Friday, October 17, 2014

Strategic versus Tactical


I work with a bunch of volunteers to help small businesses advance to their next level of success. We also coach start up businesses, help them with articles of incorporation, choosing their organizational structure (sole proprietorship, partnership, C corporation, S corporation, Limited Liability Corporation, etc.). We help them map out strategies for a successful launch of their new business.

Chatting among the volunteer mentors it is easy to discern which careers each has retired from. Some are powerful executives finally free to serve their own interests. These guys are usually picky about choosing the mentee’s next step; he is used to power decisions and directing the efforts of others. Then there are the accountants and tax strategists, the bean counters and classifiers.  Others are sales execs who would glad-hand your arm off is you let them!

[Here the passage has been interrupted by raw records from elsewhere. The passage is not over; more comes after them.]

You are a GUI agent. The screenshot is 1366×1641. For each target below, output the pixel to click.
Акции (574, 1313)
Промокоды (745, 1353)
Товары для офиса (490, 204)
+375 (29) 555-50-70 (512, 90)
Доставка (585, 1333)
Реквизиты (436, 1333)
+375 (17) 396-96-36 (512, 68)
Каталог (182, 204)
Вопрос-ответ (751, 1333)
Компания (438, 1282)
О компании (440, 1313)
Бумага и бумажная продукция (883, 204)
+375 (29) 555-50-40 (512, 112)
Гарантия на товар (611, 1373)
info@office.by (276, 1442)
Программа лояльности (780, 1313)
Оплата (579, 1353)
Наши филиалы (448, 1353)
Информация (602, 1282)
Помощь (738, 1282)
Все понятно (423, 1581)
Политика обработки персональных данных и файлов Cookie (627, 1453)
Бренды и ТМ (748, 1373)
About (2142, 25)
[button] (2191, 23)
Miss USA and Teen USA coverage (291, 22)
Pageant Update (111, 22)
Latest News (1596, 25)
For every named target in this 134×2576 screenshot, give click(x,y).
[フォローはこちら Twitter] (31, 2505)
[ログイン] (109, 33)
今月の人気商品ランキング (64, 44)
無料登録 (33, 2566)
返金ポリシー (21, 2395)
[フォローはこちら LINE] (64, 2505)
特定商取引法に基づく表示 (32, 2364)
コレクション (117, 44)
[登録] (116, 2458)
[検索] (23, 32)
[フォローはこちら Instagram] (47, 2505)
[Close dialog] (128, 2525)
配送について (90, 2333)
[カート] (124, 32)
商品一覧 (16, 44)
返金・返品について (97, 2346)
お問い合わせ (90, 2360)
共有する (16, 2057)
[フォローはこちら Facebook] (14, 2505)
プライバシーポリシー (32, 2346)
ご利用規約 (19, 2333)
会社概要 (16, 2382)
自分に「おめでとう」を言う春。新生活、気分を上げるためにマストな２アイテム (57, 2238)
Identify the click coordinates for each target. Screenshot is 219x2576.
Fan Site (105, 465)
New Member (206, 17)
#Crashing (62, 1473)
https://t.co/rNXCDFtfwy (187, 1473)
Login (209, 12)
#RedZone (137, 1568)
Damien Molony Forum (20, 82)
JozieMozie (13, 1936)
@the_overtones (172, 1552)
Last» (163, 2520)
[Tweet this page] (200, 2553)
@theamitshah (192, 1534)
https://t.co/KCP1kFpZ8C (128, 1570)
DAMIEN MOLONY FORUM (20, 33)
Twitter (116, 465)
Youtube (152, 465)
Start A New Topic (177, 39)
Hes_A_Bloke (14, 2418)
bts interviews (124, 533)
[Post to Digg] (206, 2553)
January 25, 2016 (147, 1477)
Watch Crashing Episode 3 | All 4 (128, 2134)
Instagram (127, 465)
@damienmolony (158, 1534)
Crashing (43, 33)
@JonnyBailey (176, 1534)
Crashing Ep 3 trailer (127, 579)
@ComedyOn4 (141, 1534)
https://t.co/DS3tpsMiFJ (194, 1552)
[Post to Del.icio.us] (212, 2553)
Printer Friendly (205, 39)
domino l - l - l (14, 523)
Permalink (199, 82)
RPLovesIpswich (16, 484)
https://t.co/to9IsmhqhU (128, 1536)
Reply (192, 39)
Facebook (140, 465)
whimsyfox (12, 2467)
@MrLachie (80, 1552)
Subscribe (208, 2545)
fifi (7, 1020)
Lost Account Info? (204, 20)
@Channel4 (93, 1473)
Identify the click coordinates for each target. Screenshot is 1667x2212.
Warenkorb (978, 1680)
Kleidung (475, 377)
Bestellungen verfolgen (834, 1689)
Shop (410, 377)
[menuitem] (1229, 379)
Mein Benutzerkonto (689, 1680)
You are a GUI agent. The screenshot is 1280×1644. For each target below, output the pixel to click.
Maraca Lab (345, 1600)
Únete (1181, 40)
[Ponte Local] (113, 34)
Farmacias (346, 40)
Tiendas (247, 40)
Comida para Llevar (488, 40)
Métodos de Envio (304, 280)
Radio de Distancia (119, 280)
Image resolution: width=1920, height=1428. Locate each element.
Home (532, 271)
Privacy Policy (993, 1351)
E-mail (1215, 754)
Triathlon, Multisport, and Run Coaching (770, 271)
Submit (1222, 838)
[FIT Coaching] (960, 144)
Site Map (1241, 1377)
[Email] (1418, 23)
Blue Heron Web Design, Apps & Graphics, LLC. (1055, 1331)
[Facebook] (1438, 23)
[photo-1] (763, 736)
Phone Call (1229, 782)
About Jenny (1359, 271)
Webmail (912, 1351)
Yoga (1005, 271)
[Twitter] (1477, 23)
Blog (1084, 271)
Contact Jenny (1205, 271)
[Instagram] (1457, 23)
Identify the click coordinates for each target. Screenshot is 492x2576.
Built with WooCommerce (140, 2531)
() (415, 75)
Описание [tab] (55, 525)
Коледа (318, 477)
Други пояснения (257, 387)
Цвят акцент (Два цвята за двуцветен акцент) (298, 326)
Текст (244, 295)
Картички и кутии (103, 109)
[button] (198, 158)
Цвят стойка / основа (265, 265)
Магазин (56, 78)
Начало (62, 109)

Some of these comments are terrible stereotypes, but they still echo reality!

More interesting is to observe retired women executives. By far they are easy to meet and talk with. They are responsive to feelings and communications. Easily supportive of others they make good coaches and mentors. They seem to quickly subdue their ego and get down to business of the client mentee. Not very surprising is it? Women make excellent teachers and coaches. Their ideas and thinking processes are tops, too. I've found it vastly more pleasing working with women over the years than men. The latter are usually too tied to ego.

We have many good mentors, thought. The best are those who do suppress their egos and focus on the needs of the client.

In a recent chat I shared the fact that I had made a career in strategic planning. Many of my peers in the volunteer group, however, worried about too many people planning tactics and not strategies. Thinking back over my many paying clients of the last 25 years, I sensed some parallels. But such was their behavior before they engaged in true strategic planning.

I think the difference – what makes a planning effort strategic rather than tactical – is the discipline forcing the decision-making group to envision themselves as an organization 15 to 20 years into the future. Dreaming what that would be like helps us picture what needs to be happening then and what sort of operating platform we will need to support those happenings. Getting outside the boundaries of our current thinking is difficult. Moving outside of the box means removing ourselves from today. Focus on function, on mission. What is it we really are about and mean to devote our time, attention and resources to?  Then make that happen in a time far removed from today.

Making that break allows the envisioned future to draw us forward toward it.

Think about that sentence – ‘draw us forward toward it’ – and let it pull you out of today.

Remember when President Kennedy challenged the nation to place a man on the moon by the end of the decade (by 1969)? A lot of people thought he was nuts, talking through his hats. He was not. He clearly established a goal that was seemingly impossible to attain. But he reminded everyone that we had the building blocks to make it happen: we knew where we were at the time (Earth), we had capabilities to reach into space (missiles and rockets), and we had burgeoning technology to guide us; we now have a goal of where we want to get to. The trick was to invent the ways and means of getting there.

And that’s exactly what happened. It took a lot of science, math and engineering, but it also took commitment, organization and financial resources. Research soared. New careers were built out of thin air. Whole new industries popped up. And the result?

We did invent our way to the moon in 1969 – right on schedule – July 20, 1969.

Becoming strategic requires moving our frame of reference out of our norm. Strategic thinking requires us to invent new ways of doing things, new goals, new times and eras. Making that break gets us out of the ‘box’. We are then free to think unfettered to the present. We are able to create and invent come what may.

Once we have a good grounding in the future vision, we can move backwards and figure out how to get from the present to that desired future. The how is tactical. The where and when and nature are strategic.

Envision the future of your firm or organization or pet project. Envision your life as you would like it to become. Then choose to make it happen. The rest is to be invented by you or your team.

Think how this might change your life.